=== EXERCISE INSTRUCTIONS ===
Render the lines from the line with "The height and width of the screenshot is (162, 160)." up to and including the line with "pyautogui.click(x=651, y=20)" as a JSON list of strings, one string per line, omitting blank lines.

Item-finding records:
/---
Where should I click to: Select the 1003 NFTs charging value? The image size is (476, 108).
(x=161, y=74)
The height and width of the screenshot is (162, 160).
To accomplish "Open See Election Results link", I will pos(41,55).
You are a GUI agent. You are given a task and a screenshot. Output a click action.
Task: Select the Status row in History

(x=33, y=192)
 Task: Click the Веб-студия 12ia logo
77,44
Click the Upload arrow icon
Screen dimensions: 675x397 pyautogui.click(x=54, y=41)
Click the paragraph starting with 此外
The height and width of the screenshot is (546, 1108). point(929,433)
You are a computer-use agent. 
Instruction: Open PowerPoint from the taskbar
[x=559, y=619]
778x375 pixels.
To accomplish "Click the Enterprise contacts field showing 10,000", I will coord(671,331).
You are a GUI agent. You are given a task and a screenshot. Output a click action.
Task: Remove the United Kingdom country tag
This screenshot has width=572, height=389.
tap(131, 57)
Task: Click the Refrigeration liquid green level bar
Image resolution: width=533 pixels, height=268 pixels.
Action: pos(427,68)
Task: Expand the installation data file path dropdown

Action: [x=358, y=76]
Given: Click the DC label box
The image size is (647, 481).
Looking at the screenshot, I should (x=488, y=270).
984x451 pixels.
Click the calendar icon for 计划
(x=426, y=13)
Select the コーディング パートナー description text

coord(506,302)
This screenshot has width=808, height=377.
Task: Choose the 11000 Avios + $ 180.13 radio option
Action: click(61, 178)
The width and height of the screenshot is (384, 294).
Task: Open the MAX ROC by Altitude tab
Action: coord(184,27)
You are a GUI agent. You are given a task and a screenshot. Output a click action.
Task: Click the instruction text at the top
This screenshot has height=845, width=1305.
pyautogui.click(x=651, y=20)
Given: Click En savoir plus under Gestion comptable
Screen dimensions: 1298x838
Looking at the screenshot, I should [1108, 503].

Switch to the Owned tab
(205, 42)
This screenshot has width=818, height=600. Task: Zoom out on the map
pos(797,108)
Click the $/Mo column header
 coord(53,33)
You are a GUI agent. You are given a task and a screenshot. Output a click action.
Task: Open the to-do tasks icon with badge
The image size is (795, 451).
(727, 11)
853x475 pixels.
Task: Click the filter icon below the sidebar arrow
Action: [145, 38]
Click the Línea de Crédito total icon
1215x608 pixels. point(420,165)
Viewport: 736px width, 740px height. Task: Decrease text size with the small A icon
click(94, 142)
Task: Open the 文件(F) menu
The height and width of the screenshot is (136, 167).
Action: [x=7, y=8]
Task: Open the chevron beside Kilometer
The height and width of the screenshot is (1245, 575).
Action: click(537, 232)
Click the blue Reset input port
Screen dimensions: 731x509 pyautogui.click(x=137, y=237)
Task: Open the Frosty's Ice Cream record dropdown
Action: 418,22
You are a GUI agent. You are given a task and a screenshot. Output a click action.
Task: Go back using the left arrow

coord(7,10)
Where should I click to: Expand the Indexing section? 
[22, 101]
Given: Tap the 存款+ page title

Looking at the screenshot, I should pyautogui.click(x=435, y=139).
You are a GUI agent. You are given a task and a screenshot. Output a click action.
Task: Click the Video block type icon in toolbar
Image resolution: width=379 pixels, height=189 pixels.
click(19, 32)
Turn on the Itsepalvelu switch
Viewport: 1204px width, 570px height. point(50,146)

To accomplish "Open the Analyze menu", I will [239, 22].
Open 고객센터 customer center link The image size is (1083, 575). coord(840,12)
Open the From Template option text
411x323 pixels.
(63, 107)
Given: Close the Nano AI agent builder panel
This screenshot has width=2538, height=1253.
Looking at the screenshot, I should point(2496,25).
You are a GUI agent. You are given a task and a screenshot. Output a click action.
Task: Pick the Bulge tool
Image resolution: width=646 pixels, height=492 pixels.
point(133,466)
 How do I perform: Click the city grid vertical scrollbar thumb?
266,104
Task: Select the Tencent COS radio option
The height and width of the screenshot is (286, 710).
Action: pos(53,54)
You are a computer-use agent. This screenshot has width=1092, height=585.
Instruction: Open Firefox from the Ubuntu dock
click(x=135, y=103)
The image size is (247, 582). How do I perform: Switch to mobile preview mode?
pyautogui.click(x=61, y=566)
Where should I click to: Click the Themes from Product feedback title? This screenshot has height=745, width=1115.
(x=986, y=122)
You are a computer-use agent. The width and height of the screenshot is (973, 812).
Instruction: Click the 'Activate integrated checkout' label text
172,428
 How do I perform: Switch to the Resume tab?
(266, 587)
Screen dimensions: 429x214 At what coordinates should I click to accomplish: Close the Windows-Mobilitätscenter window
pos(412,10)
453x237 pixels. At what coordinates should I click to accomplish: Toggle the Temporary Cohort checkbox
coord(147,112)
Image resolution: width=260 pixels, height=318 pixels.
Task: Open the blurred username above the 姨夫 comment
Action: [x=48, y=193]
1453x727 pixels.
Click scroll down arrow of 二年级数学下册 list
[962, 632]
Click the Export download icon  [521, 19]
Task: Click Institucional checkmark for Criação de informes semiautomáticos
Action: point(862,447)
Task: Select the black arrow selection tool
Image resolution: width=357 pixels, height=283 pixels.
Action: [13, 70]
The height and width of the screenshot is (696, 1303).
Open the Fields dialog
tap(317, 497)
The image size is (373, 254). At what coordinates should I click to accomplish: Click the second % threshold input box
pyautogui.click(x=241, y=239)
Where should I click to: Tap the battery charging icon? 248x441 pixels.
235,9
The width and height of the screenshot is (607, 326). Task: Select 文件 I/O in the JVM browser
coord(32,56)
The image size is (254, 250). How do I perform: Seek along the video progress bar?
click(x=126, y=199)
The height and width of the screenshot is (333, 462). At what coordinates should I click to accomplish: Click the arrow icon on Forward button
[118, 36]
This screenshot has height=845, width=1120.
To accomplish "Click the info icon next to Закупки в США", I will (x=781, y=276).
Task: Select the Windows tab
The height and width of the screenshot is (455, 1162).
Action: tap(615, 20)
\---
=== ANSWER ===
[
  "The height and width of the screenshot is (162, 160).",
  "To accomplish \"Open See Election Results link\", I will pos(41,55).",
  "You are a GUI agent. You are given a task and a screenshot. Output a click action.",
  "Task: Select the Status row in History",
  "(x=33, y=192)",
  " Task: Click the Веб-студия 12ia logo",
  "77,44",
  "Click the Upload arrow icon",
  "Screen dimensions: 675x397 pyautogui.click(x=54, y=41)",
  "Click the paragraph starting with 此外",
  "The height and width of the screenshot is (546, 1108). point(929,433)",
  "You are a computer-use agent. ",
  "Instruction: Open PowerPoint from the taskbar",
  "[x=559, y=619]",
  "778x375 pixels.",
  "To accomplish \"Click the Enterprise contacts field showing 10,000\", I will coord(671,331).",
  "You are a GUI agent. You are given a task and a screenshot. Output a click action.",
  "Task: Remove the United Kingdom country tag",
  "This screenshot has width=572, height=389.",
  "tap(131, 57)",
  "Task: Click the Refrigeration liquid green level bar",
  "Image resolution: width=533 pixels, height=268 pixels.",
  "Action: pos(427,68)",
  "Task: Expand the installation data file path dropdown",
  "Action: [x=358, y=76]",
  "Given: Click the DC label box",
  "The image size is (647, 481).",
  "Looking at the screenshot, I should (x=488, y=270).",
  "984x451 pixels.",
  "Click the calendar icon for 计划",
  "(x=426, y=13)",
  "Select the コーディング パートナー description text",
  "coord(506,302)",
  "This screenshot has width=808, height=377.",
  "Task: Choose the 11000 Avios + $ 180.13 radio option",
  "Action: click(61, 178)",
  "The width and height of the screenshot is (384, 294).",
  "Task: Open the MAX ROC by Altitude tab",
  "Action: coord(184,27)",
  "You are a GUI agent. You are given a task and a screenshot. Output a click action.",
  "Task: Click the instruction text at the top",
  "This screenshot has height=845, width=1305.",
  "pyautogui.click(x=651, y=20)"
]